Tally the lines below that hold the string "computer", and report the tally by itself.

__________________________________________________

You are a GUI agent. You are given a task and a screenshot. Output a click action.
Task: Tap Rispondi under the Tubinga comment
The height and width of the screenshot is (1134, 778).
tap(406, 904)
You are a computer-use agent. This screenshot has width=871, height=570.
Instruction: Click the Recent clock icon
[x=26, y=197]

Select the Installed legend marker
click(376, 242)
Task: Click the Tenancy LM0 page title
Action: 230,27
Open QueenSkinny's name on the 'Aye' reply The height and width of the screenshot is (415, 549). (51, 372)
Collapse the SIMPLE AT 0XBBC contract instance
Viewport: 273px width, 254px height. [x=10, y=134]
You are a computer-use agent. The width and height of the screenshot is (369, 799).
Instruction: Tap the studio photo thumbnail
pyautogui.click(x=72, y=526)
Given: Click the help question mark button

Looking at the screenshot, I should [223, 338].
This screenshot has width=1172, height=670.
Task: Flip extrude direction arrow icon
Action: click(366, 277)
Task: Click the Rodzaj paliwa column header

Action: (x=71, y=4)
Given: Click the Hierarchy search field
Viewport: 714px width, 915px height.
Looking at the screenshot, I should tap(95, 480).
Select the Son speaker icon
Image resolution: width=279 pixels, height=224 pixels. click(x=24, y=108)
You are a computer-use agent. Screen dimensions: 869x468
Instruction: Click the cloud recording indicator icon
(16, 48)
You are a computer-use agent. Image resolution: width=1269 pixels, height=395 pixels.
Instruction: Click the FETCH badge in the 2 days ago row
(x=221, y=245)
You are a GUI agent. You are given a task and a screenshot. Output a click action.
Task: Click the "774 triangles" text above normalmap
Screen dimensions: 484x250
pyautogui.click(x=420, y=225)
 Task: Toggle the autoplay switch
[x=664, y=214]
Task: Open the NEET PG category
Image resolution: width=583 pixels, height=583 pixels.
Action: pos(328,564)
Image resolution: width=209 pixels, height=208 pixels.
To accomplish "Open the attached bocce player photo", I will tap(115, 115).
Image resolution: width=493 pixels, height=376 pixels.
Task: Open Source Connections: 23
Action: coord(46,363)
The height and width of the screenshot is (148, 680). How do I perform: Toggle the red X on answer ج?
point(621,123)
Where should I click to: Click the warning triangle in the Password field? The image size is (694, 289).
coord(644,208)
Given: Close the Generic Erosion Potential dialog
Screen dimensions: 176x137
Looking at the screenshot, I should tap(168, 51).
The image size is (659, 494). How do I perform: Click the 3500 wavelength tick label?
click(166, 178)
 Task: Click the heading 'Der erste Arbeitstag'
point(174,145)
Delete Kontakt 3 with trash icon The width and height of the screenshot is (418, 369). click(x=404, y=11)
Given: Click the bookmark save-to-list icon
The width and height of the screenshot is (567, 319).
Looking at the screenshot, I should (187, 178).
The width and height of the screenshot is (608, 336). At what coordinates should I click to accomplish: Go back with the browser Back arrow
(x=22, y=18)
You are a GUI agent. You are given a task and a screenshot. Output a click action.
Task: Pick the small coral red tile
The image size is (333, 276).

__________________________________________________

RESPONSE
4